How Stress Affects Our Mind and Body and 3 Quick Tips to Reduce Stress Immediately
I approach healing and self-care through so many modalities, from food to cryotherapy because our mind, body and soul are intricately connected. That’s especially evident when we’re stressed. Whether we’re stressed physically or emotionally, our brain tells our body to react by increasing and decreasing different hormones. For example, stress hormones like adrenaline and cortisol are raised to make our heart beat faster and to give the body a boost of extra energy.
For the most part, our bodies adapt to stress relatively quickly, and these changes are normalized. But when we can’t control our stress and let our mind and body return to normal, that stress t can lead to a cascade of health issues affecting every major organ system, including our circulatory (heart), digestive, nervous and endocrine systems, as well as our immune and reproductive systems. This includes depression and anxiety, heart disease, high blood pressure, a weaker immune system, insomnia, weight gain and even diabetes.
For example, studies have shown that prolonged stress completely change our brain structure, function and connectivity, which is why it’s so much harder to remember things and retain new information. New studies are also showing that certain autoimmune diseases are triggered by prolonged increased levels of cytokines, the cells that signal for inflammation, which is tied to stress.
We can’t control what the world throws at us—there will always be another deadline or traffic on the freeway—however, we can control how we respond to stress! Below are three ways that can help us immediately feel calmer, reduce those stress levels, and help our body normalize itself:
1) BREATHE – To start, take five long, deep breaths, inhaling in for five seconds through your nose, then exhaling for five seconds through your mouth. This helps bring your mind to the present and effectively lowers your cortisol levels. Once you’re more comfortable with this simple breathing technique, try guided meditation, yoga, or tai chi as these are activities that focus on breathing, to calm your body and mind.

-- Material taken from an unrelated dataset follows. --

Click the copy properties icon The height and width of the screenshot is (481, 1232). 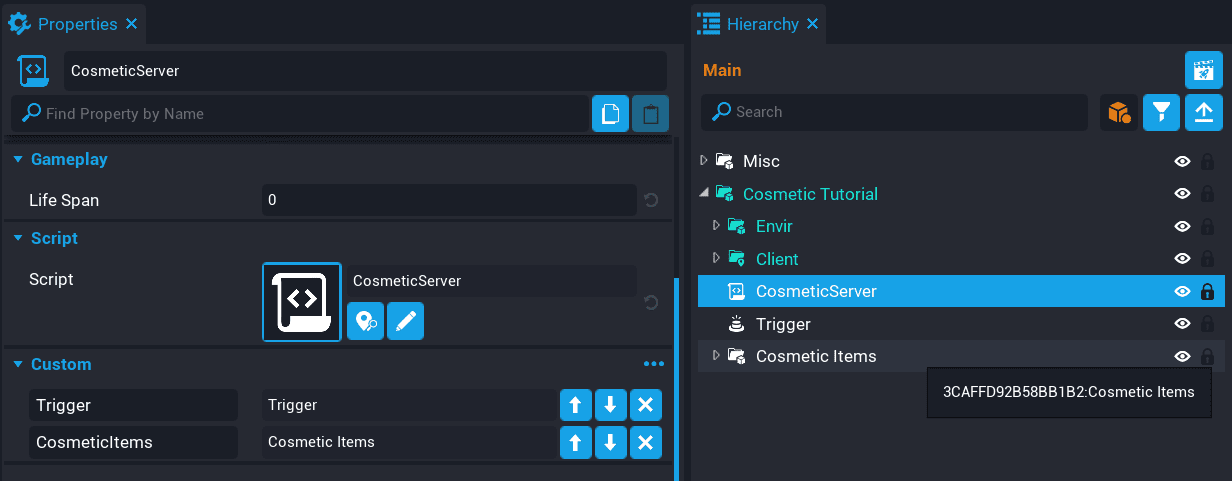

2) EXERCISE – Cortisol and adrenaline pump up your heart and give you more energy, perfect for working out! Moderate exercise also helps decrease your cortisol levels at night, helping you sleep better. Find an exercise that you genuinely love as it’ll bring you to the present. If you love to dance, sign up for that dance class or simply dance it out in your room!
3) PLAY WITH A PET – Pets are truly our best friend. Gizmo and Jezebel, Team Serena Loves dog mascots, love hanging out with our friends and clients that come to us for energy healing. Playing with pets calm our minds, which results in lowered cortisol levels. Next time you’re feeling anxious or stressed, give your fur baby a cuddle. The best part? The benefits are mutual as cuddling helps pets lower their stress levels! If you don’t have a fur baby, go for a walk near a dog park and ask dog owners if you can pet them.
As everyone is different, try new calming techniques to find one that works for you. The key is to find an activity that brings you to the present and helps you practice mindfulness. Cooking, organizing, or taking a hot bath, all of those can help to manage stress!
What do you find helpful to calm yourself when you’re stressed?